Scientific Software Development Course

From oldwiki.scinet.utoronto.ca
Jump to navigation Jump to search

Syllabus

The first of SciNet's for-credit courses (Phys 2109 modular course credit / Ast 3100 mini-course credit) will start in November, and be held in SciNet's conference room, at 256 McCaul street on the 2nd floor. Dates are Nov 4, 11, 18, and 25th, 9:30-11:30am on each Friday.

The goal of the first course is to have students learn the basics of best practice for writing maintainable, modular scientific programs. At the end of minicourse I, "Scientific Software Development", students arriving with fairly modest scientific programming knowledge will leave being able to:

  • Do basic software development in a linux-like environment
  • Write a modular scientific program in C
  • Read and write Makefiles for building large pieces of software
  • Be able to install simple libraries on their systems
  • Use git for basic version control for software development (or paper writing)
  • Use Python for basic visualization and data manipulation
  • debug C programs with gdb/ddd
  • write simple C++ and Python programs.
  • use gprof or python profiling to find performance "hot spots"

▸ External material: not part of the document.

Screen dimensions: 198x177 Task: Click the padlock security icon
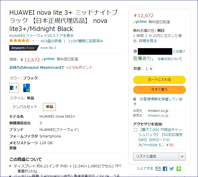[135, 99]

The course will require 4-6 hours each week spent on reading and homework.

Required Software

Each lecture will have a hands-on component; students are strongly encouraged to bring laptops. (Contact us if this will be a problem). Windows, Mac, or Linux laptops are all fine, but some software will have to be installed *before* the first lecture:

On windows laptops only, Cygwin ( http://www.cygwin.com/) will have to be installed ; ensure that development tools (gcc/g++/gfortran, gdb), git, and the X environment (Xorg) is installed.

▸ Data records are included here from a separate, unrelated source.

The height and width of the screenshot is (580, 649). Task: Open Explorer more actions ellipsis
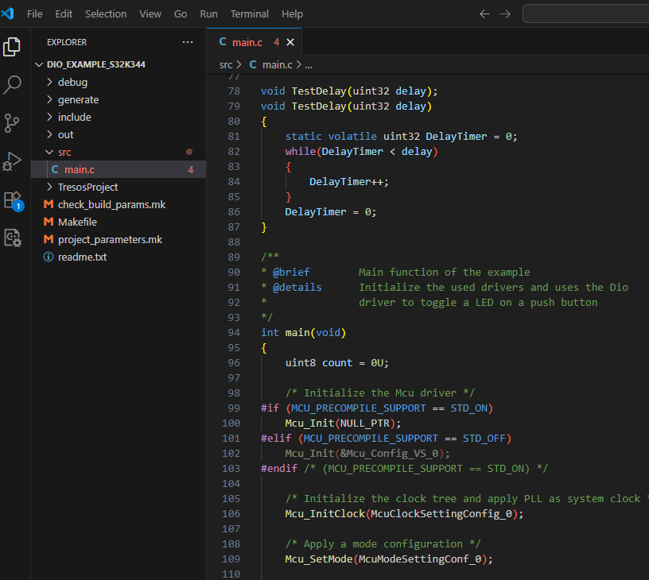pos(187,42)
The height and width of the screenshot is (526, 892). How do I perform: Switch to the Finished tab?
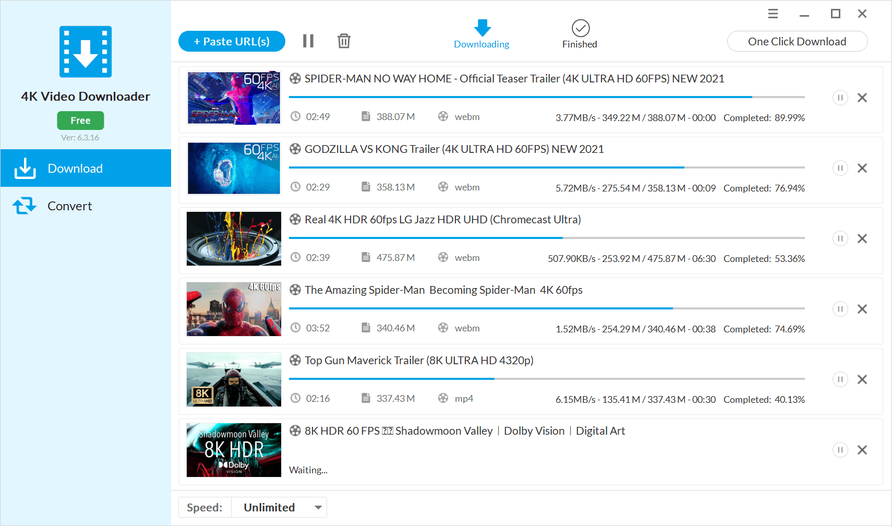point(580,34)
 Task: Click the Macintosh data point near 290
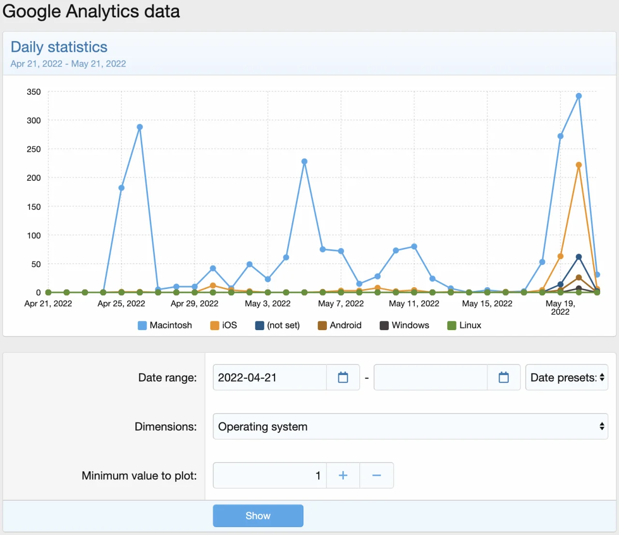[x=140, y=127]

On Mac laptops, ensure that the development tools (Xcode) is installed.

On Linux, ensure that packages for the gcc compiler suite (gcc/g++/gfortran), gdb, and git are installed

On all platforms, the Enthought python distribution ( http://www.enthought.com/products/edudownload.php ) must be installed.

Students who aren't already comfortable with working in a shell / terminal environment should work through at least the first three 10-minute lectures at http://software-carpentry.org/4_0/shell/ .

Course outline

The classes will cover the material as follows; homework will be due by email at Thursday noon on the day before the following class.

Week 1 - Intro to software developemnt: basics of C, make, git. HW1: modular, multifile programming and make.

Week 2 - Simple parabolic PDEs; modular programming, refactoring, and testing. Simple visualization using python. HW2: Refactoring, testing, and debugging a simple PDE solver

Week 3 - Structures in C; simple ODE solvers and interpolation. HW3: tracer particle evolution

Week 4 - Going further with C++ and Python; profiling HW4: "porting" tracer particle evolution to C++ or python.

Evaluation

Evaluation will be based entirely on the four home works, with equal weighting given to each.

Location (CHANGED!)

First Lecture: SciNet offices at 256 McCaul, 2nd Floor.

Because of the higher than expected turn-up of students, the remaining three lectures of part 1 of SciNet's scientific computing course will be held at:

   Astronomy and Astrophysics Building
   50 St. George Street
   Room AB 107
   Same time and date: Friday 9:30 - 11:30.

Office Hours

The instructors will have office hours on Monday and Wednesday afternoons, 3pm-4pm, starting the week of the first class.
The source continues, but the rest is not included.